1 июля 1559 года состоялось пышное торжество – двойное бракосочетание старшей дочери короля Елизаветы с королем Испании Филиппом II (посредством союза Генрих II рассчитывал упрочить мир, заключенный в Като-Камбрези 3 апреля 1559 г. Англией, Францией и Испанией), и сестры короля Маргариты с герцогом Филибером Савойским. По случаю торжества был устроен рыцарский турнир. Король Генрих II, названный Нострадамусом в 35-м катрене 1 – й центурии «старым львом», приказал командующему лейб-гвардии графу Габриэлю де Монтгомери вступить с ним в одиночный поединок. К несчастью, обломок копья графа поразил правый глаз короля, сражавшегося в позолоченных доспехах. Старый король умер от этой раны 10 июля 1559 года.
«Молодой лев превзойдет старого,
На поле боя в одиночном поединке,
Поразив ему глаза в золотой клетке,
Что приведет старого льва к мучительной смерти»
(1 центурия, 35 катрен).
Это предсказание, опубликованное Нострадамусом в первом частичном издании центурий, стало причиной его славы.
Согласно предсказанию Нострадамуса ей (Маргарите) было суждено произвести на свет мальчика. В будущем – великого полководца, который в определенный момент жизни сильно повредит ногу, а в год, когда девятка будет предшествовать семерке, умрет.
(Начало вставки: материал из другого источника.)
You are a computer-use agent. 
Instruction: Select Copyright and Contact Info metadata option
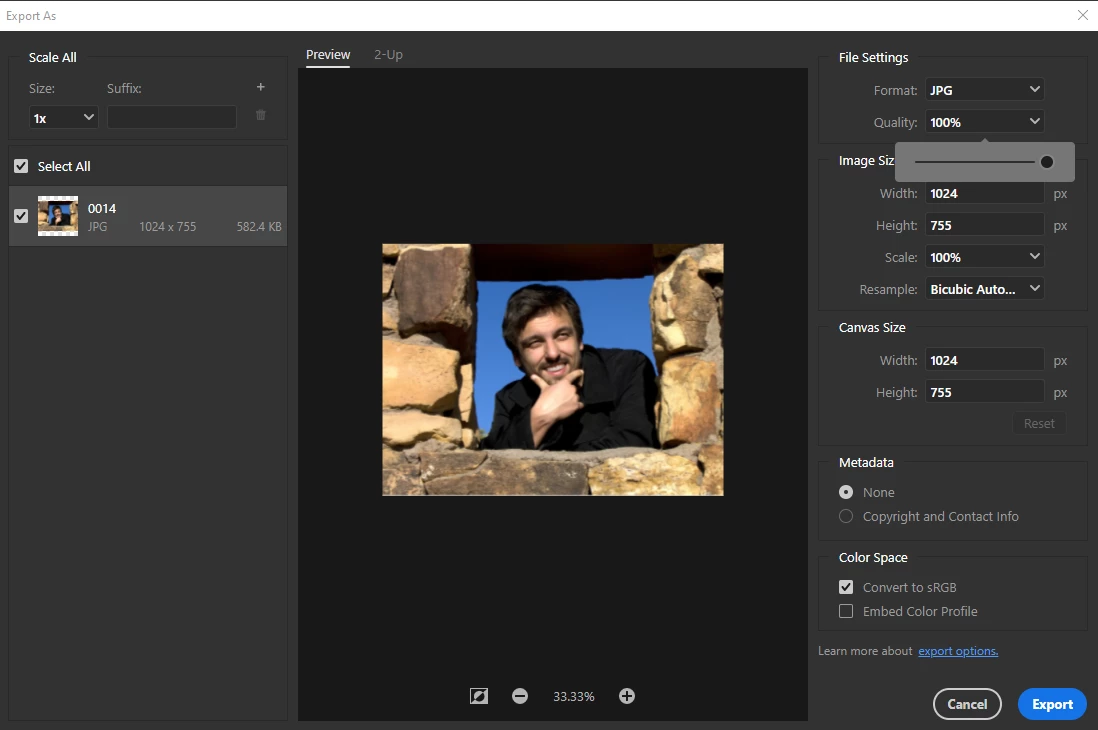click(x=846, y=516)
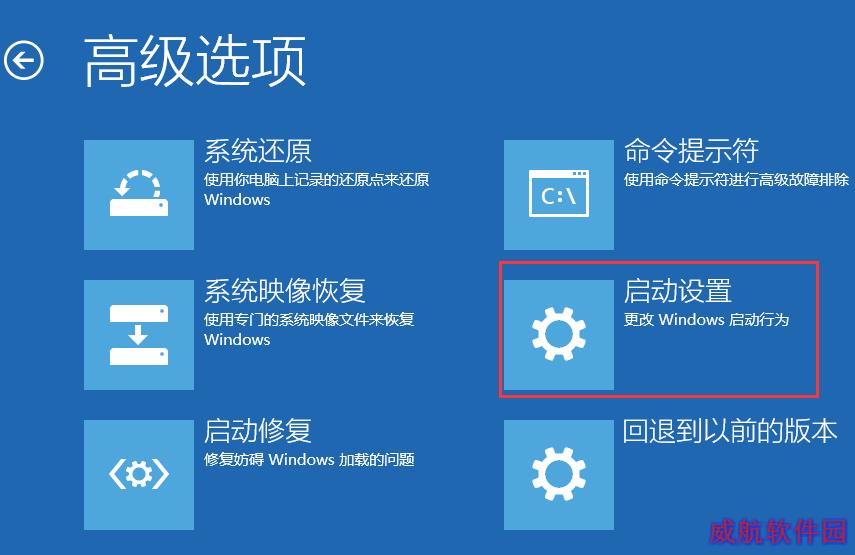Open the 启动设置 gear icon tile

[x=559, y=335]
У герцогини, действительно, родился мальчик, который впоследствии под именем Карла Савойского стал известным полководцем. В год, когда Нострадамус предсказал ему тяжелую травму ноги, герцог вместе со своим другом высмеивал ненадежность всех пророчеств. Его друг заметил, что Нострадамус мог перепутать дату. Карл Савойский поднялся, чтобы принести записки, но задел массивный дубовый шкаф, который, обрушившись герцогу на ногу, надолго приковал его к постели. Герцог надеялся прожить 97 лет в соответствии с предсказанием Нострадамуса (смерть наступит в год, когда девятка будет предшествовать семерке). Однако смерть наступила в 69 лет, поскольку и в этом случае девятка предшествует семерке.
Неожиданная смерть Генриха II передавала, по-видимому, власть в руки овдовевшей королевы, так как 16-летний король Франциск II был очень послушным сыном и притом не проявлял способностей к делам государственным, но Гизы, родственники жены короля Марии Стюарт, успели приобрести влияние на Франциска II и захватить власть. Франциск II, король Франции и благодаря браку с Марией Стюарт номинально также король Шотландии, был болезненным и психически неустойчивым подростком неполных шестнадцати лет, когда несчастный случай на турнире с отцом в июле 1559 г. привел его на трон Франции. В смысле общепринятого правового понимания король был совершеннолетним, поэтому, несмотря на его болезненное состояние, вопрос о регентстве не стоял. Однако не возникало никаких сомнений в том, что выбор его ближайших советчиков ввиду естественной слабости его авторитета приобретал особо важное значение. Теперь наступил час Гизов, герцога Франциска и его брата Карла, изысканного и острого на язык кардинала Лотарингского. Екатерина получила и свои выгоды от этой неожиданной смерти мужа, предсказанной Нострадамусом. Екатерине наконец-то представилась возможность дать волю накопившемуся гневу и поквитаться с соперницей. Она потребовала, чтобы де Пуатье вернула ей драгоценности, принадлежащие короне, а также покинула своё жилище – замок Шенонсо. Звезда Дианы де Пуатье закатилась. Давний друг и любовница Генриха II покинула двор и переехала в менее роскошный замок Шомон. Тот, кто продвинулся благодаря ее протекции, должен был уступить место приближенным Екатерины Медичи или Гизов. Давняя соперница была устранена.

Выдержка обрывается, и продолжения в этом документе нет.